In the data that follows, find the line with "Select the 公用事业 legend label"; transcribe it, every later line up to the one with "Task: Pause the hero slideshow", and that line as well, exactly and with no others.
───── Exercise input
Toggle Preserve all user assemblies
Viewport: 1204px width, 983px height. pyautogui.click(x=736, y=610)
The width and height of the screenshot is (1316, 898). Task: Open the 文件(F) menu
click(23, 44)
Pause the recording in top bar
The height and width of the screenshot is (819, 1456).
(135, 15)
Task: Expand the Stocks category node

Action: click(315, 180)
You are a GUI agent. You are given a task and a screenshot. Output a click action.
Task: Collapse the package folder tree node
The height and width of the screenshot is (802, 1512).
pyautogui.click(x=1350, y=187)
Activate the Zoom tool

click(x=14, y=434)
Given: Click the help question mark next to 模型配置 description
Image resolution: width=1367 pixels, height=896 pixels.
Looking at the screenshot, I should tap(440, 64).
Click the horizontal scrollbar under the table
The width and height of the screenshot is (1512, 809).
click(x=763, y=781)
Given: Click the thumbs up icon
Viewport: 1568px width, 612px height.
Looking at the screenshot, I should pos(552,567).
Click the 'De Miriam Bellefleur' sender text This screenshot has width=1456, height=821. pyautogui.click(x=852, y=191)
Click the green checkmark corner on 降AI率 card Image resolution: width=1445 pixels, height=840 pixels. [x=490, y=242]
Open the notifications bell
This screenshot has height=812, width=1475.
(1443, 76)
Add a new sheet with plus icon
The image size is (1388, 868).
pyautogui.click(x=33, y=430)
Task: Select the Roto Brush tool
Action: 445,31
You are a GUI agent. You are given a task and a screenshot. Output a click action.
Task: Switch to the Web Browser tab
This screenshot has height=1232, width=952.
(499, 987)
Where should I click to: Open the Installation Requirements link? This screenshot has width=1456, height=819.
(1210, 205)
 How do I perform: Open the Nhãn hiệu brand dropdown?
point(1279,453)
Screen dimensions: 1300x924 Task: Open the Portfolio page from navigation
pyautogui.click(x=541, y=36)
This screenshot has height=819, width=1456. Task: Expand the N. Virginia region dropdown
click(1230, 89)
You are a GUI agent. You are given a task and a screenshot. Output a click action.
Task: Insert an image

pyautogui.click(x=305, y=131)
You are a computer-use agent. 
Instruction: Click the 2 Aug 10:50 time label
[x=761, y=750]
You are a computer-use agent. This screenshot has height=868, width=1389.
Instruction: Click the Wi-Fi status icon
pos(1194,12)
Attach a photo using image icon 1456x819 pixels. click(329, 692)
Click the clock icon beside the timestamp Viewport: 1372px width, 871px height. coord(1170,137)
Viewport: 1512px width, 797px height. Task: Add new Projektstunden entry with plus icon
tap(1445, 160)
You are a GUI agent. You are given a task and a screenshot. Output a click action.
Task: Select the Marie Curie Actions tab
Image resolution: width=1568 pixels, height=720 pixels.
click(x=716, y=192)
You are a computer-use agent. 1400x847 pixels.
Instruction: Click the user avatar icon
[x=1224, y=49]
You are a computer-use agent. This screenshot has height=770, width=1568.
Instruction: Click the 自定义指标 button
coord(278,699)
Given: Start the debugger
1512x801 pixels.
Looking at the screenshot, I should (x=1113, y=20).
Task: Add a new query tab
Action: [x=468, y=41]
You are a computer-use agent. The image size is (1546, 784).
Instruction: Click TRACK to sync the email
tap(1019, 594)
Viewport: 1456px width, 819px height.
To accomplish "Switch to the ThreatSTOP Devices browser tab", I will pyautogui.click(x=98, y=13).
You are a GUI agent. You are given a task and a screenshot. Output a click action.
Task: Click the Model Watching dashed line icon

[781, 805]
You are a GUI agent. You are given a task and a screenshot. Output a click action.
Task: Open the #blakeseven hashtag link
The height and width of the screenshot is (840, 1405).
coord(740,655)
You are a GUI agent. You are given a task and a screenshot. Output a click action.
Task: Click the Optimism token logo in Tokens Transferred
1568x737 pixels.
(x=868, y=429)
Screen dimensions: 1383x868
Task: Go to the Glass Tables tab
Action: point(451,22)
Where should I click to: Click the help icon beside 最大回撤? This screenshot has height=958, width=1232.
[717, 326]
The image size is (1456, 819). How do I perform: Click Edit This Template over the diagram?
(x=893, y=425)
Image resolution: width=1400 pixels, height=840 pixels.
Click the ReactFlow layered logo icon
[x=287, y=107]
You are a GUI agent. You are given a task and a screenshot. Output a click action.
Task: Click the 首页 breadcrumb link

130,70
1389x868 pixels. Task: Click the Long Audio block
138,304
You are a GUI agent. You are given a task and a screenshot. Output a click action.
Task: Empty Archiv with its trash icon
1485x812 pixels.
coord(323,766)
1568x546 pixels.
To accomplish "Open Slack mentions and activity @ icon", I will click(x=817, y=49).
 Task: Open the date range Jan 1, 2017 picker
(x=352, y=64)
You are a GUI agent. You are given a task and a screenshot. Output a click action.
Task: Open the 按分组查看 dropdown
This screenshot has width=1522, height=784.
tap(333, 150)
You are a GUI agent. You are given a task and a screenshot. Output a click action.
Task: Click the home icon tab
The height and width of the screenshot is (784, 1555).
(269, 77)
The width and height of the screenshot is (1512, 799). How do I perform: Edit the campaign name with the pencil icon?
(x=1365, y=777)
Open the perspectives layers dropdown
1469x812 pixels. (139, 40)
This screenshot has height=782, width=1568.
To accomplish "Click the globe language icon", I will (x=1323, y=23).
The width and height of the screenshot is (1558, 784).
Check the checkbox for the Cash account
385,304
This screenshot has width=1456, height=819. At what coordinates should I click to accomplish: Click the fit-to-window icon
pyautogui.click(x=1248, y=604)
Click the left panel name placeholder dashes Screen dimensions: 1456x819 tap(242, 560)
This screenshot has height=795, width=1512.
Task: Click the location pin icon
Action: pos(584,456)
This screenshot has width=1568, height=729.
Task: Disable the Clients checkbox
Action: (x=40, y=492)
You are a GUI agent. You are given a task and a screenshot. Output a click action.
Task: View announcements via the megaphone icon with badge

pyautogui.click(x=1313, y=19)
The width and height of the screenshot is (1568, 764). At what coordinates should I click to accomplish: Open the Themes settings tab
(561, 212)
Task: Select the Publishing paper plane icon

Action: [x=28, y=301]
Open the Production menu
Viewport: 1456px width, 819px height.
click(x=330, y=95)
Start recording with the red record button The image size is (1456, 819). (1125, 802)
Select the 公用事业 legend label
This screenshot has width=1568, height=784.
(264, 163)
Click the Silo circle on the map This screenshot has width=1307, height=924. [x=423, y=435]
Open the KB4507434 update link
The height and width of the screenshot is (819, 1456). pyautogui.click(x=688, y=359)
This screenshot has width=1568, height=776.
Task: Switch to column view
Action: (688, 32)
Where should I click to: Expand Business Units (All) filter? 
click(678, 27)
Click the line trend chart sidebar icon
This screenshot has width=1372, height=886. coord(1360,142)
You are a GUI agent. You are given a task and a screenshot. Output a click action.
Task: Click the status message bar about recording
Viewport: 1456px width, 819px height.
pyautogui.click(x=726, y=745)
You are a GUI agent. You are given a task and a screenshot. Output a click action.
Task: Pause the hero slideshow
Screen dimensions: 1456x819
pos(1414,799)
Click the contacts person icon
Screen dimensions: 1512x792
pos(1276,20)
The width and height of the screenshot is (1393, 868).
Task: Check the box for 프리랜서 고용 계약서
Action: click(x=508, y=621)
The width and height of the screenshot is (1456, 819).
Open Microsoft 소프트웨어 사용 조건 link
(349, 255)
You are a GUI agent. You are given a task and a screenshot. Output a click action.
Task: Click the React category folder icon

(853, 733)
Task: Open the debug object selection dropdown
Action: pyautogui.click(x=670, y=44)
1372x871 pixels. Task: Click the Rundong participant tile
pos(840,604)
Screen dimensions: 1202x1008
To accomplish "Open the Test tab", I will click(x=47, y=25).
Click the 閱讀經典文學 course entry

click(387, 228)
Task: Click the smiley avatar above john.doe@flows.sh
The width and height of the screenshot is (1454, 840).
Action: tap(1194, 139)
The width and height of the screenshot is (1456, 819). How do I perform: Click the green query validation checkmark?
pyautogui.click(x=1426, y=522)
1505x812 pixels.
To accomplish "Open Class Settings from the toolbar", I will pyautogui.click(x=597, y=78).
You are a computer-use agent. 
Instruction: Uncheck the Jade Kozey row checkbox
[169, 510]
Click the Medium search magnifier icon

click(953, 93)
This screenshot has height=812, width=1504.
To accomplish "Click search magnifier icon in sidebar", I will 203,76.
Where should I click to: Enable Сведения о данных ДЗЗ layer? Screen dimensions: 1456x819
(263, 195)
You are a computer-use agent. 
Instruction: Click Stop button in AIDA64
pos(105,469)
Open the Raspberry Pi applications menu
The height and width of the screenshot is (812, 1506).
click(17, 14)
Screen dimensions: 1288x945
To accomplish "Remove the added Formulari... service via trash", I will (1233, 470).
──────────
Task answer –
Select the 公用事业 legend label
This screenshot has width=1568, height=784.
(264, 163)
Click the Silo circle on the map This screenshot has width=1307, height=924. [x=423, y=435]
Open the KB4507434 update link
The height and width of the screenshot is (819, 1456). pyautogui.click(x=688, y=359)
This screenshot has width=1568, height=776.
Task: Switch to column view
Action: (688, 32)
Where should I click to: Expand Business Units (All) filter? 
click(678, 27)
Click the line trend chart sidebar icon
This screenshot has width=1372, height=886. coord(1360,142)
You are a GUI agent. You are given a task and a screenshot. Output a click action.
Task: Click the status message bar about recording
Viewport: 1456px width, 819px height.
pyautogui.click(x=726, y=745)
You are a GUI agent. You are given a task and a screenshot. Output a click action.
Task: Pause the hero slideshow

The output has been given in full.